Terça-feira, 3 de Março de 2026

Starlink detalha Direct-to-Cell no palco do MWC 2026

A conectividade direta via satélite para celulares ganhou espaço central na Keynote 2 “Transforming Tomorrow’s Connected World”, realizada nesta segunda-feira, dia 02, no MWC 2026, em Barcelona. Executivos da Starlink apresentaram atualizações sobre o serviço Direct-to-Cell, atualmente chamado de Starlink Mobile, e detalharam os próximos passos da constelação de satélites voltada à comunicação com smartphones convencionais.

Participaram da sessão Gwynne Shotwell, presidente da SpaceX, e Michael Nicolls, vice-presidente de engenharia da Starlink. Durante o keynote, os executivos abordaram o estágio atual da constelação de satélites com capacidade de comunicação direta com smartphones convencionais.

Foi detalhado que a primeira geração do serviço direto para celulares começou a operar em 2024, com foco inicial em mensagens de texto, conectando dispositivos em diferentes regiões. O sistema utiliza satélites de órbita baixa equipados com carga útil específica para se comunicar diretamente com aparelhos móveis sem necessidade de antenas externas ou modificações de hardware. A proposta é permitir que telefones comuns acessem mensagens e serviços básicos mesmo em áreas sem cobertura terrestre.

Nicolls afirmou que hoje, a Starlink Mobile já seria a maior provedora 4G do mundo em termos de cobertura geográfica. O serviço via satélite para celulares é usado por 35 operadoras em cinco continentes. O Brasil não foi citado no painel.

Segunda geração amplia capacidade para voz e dados
Na apresentação no MWC, a empresa detalhou o desenvolvimento da segunda geração de satélites, chamada V2. Essa nova etapa prevê expansão da capacidade da rede para suportar não apenas SMS, mas também transmissão de dados, chamadas de voz e, futuramente, vídeo.
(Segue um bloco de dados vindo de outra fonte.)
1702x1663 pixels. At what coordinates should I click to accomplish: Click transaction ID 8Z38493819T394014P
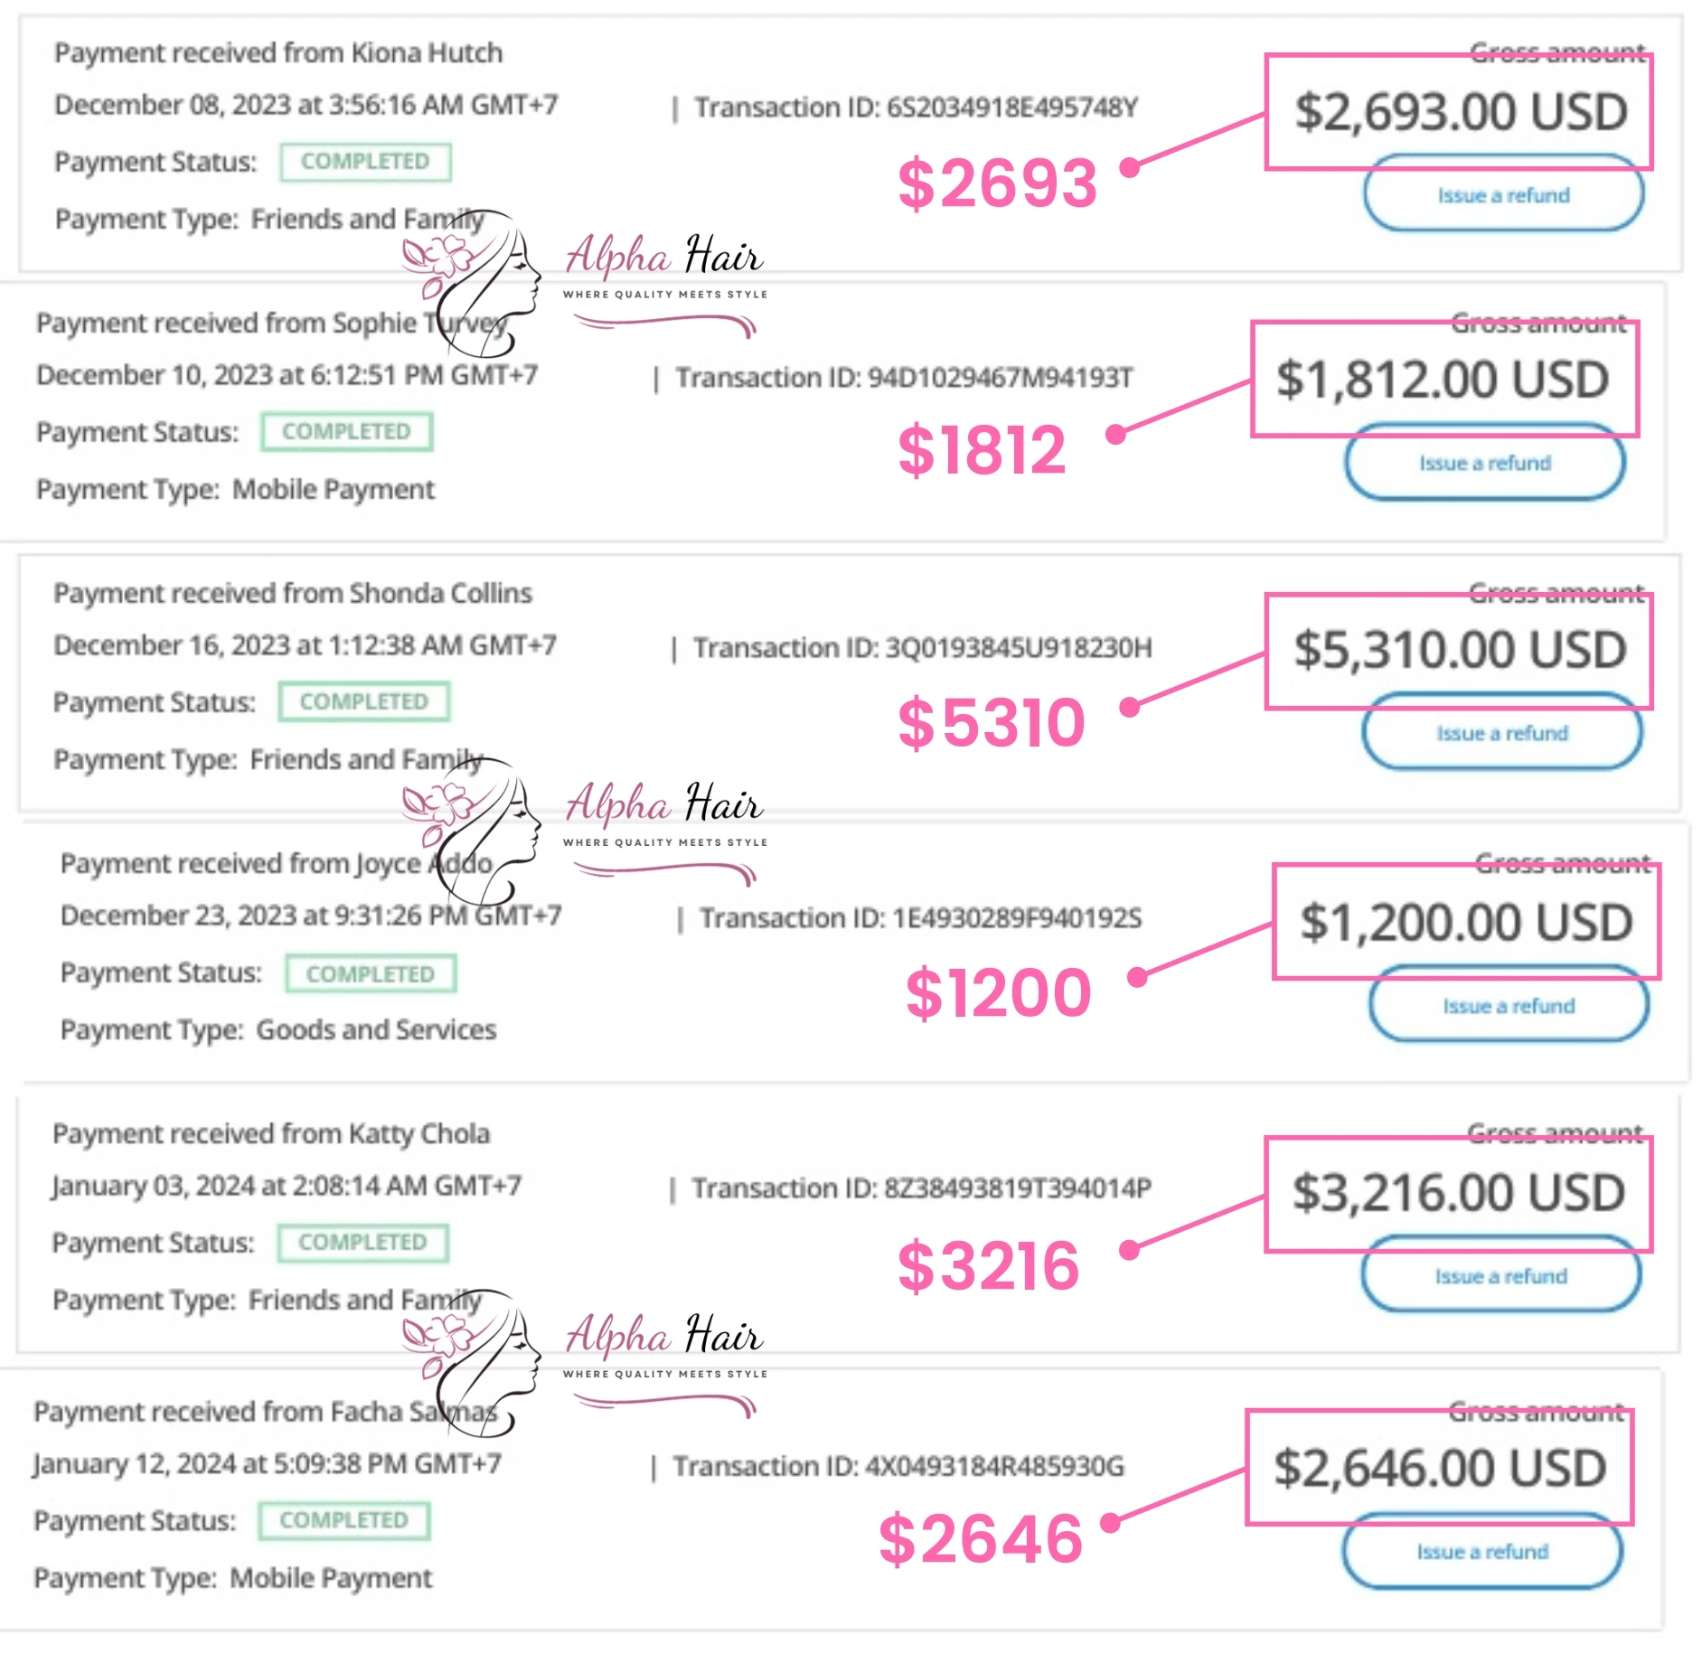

Os satélites V2 devem operar com maior potência e maior capacidade de throughput em comparação à geração inicial, reforçando que o modelo da Starlink é híbrido. “A taxa de transmissão total do satélite ultrapassará 100 gigabits por segundo em download e 50 gigabits por segundo em upload”, projetou Nicolls.

A meta é oferecer experiência de conectividade complementar à das redes móveis tradicionais, especialmente em áreas sem cobertura terrestre, ampliando cobertura em áreas remotas ou com baixa densidade de torres e reforçando a integração entre redes terrestres e sistemas não terrestres.

A discussão também incluiu o papel das redes não terrestres no ecossistema 5G e nas pesquisas associadas ao 6G. A convergência entre satélites de órbita baixa e redes móveis foi apresentada como um dos caminhos para ampliar cobertura global, apoiar aplicações críticas e garantir conectividade contínua.

“Com a segunda geração de satélites, teremos 20 vezes o desempenho de link quando comparado à primeira geração. Conseguiremos isso com uma antena de grande porte, cinco vezes maior que a do nosso satélite de primeira geração, e com quatro vezes mais largura de banda por feixe”, explicou Nicolls.

A expectativa é que, com a continuidade do congresso em Barcelona, sejam divulgados mais detalhes técnicos sobre cronogramas de lançamento dos satélites V2, capacidade de rede e acordos com operadoras interessados na integração do serviço direto para celulares.